Major retailers had their own solutions. I remember Gold Circle (predecessor of the Target store chain) having a check approval counter where you had to get your checks OKed — presumably to make sure you weren't a habitual writer of bad checks. At smaller businesses, it wasn't uncommon to see photocopies of people's bad checks pinned to the wall behind the cash register, or a sign boldly telling staff (and customers) not to accept checks from the below-named people. (There was an episode of "Seinfeld" that involved this, IIRC.)
After 9/11, using the delays caused by the attack as a stated reason, the government and banking system changed it so that now, at most major retailers, writing a check is handled as an electronic debit of your bank account. Many retailers don't even keep the paper check — they print transaction information on it and hand it right back.
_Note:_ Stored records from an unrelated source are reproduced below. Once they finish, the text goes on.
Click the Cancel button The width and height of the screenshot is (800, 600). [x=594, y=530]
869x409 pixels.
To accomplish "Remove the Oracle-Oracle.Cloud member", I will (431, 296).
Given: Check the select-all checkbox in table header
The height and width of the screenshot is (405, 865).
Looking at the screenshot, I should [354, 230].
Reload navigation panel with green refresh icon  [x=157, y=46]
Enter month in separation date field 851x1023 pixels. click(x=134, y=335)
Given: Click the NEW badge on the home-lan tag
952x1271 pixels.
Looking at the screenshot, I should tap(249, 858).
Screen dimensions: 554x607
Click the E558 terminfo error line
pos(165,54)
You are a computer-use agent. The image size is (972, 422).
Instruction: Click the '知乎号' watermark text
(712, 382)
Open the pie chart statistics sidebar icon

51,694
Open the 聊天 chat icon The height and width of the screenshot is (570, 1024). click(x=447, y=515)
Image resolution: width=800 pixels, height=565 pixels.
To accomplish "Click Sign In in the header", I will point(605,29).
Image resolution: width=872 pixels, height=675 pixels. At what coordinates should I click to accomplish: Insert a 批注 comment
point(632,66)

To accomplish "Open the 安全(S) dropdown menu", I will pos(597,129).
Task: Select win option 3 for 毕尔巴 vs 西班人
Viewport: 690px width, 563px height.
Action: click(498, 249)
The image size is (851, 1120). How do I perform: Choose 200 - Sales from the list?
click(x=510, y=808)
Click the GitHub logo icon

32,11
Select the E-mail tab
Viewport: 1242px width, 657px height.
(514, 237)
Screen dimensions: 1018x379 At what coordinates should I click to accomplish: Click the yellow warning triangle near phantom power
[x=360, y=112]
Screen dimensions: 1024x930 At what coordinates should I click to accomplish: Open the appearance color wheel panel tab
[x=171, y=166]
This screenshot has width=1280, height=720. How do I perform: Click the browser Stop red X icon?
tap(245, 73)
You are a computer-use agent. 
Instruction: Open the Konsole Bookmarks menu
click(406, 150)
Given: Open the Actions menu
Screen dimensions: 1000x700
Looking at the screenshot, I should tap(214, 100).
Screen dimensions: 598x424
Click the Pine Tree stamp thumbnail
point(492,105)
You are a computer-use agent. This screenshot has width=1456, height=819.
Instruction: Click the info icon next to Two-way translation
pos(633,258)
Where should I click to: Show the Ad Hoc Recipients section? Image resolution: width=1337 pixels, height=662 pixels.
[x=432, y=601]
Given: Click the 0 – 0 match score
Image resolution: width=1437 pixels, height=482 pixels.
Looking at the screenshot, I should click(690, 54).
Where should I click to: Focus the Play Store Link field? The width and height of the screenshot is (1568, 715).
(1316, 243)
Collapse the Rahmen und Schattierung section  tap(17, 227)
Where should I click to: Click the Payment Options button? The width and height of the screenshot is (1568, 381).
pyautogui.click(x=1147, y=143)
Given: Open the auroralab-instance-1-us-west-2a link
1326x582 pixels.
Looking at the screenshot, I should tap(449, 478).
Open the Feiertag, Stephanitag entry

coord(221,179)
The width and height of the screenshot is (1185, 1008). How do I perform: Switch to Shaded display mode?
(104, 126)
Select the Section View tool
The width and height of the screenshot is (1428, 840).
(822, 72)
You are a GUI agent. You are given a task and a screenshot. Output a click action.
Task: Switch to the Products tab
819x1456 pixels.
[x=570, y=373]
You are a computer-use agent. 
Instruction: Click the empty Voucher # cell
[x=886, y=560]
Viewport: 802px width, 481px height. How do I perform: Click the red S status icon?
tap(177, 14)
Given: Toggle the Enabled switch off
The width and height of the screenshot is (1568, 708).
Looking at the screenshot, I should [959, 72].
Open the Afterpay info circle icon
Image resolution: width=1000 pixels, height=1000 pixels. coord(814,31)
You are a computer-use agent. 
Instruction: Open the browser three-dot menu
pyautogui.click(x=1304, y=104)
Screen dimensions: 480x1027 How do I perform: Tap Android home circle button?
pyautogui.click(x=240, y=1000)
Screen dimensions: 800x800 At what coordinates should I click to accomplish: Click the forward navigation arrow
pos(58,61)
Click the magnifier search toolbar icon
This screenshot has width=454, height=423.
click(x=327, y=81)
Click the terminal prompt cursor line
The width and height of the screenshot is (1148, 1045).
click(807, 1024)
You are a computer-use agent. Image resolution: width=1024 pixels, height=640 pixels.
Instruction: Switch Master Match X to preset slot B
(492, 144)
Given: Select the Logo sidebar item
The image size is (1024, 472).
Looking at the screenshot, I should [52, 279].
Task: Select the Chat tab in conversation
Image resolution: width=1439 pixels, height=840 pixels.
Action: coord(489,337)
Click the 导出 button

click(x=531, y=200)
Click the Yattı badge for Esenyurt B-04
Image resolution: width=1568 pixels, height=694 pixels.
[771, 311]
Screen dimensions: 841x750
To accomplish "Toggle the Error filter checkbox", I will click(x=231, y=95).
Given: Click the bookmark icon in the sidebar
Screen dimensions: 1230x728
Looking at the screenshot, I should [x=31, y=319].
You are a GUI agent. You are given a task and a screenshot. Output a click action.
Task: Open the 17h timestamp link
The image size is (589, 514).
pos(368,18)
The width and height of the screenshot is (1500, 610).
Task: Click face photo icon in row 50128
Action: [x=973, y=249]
This caused a little consternation among people who used to "float" a check, writing it a day or two before the money actually made it to the bank and betting the check would arrive after their pay did.
And that's your history lesson. Hope it was worth the read. :-)
We're heading into the Bitcoin end game, where the goal will be for the miners to extract as much money as they can from BTC users via transaction fees until the whole thing collapses. The miners want the network to saturate, and they want people to pay ever-increasing fees to get their purchases on the blockchain. Once the mining reward halves later this year, the incentive to increase transaction fees will be that much greater.
Keeping the network saturated means keeping transaction volume high and the block size fixed, hence the dDOS attacks on nodes running Classic, the spamming of the network with tiny back-and-forth transactions, and the censoring of pro-Classic comments on discussion boards. It all fits with what Hearn has described.
I wouldn't be the least bit surprised to see BTC users paying 0.5% to 2% transaction fees a year from now. It is, after all, what the market will bear when compared to bank and credit card fees.
Its "Classic" as in Satoshi's original design where increasing the block size was expected. Its the current core developers that are deviating from that original. The audience for this debate are the miners who are somewhat technically informed and understand the context. Users are irrelevant to the discussion, only miners control what incarnation of the software gets used.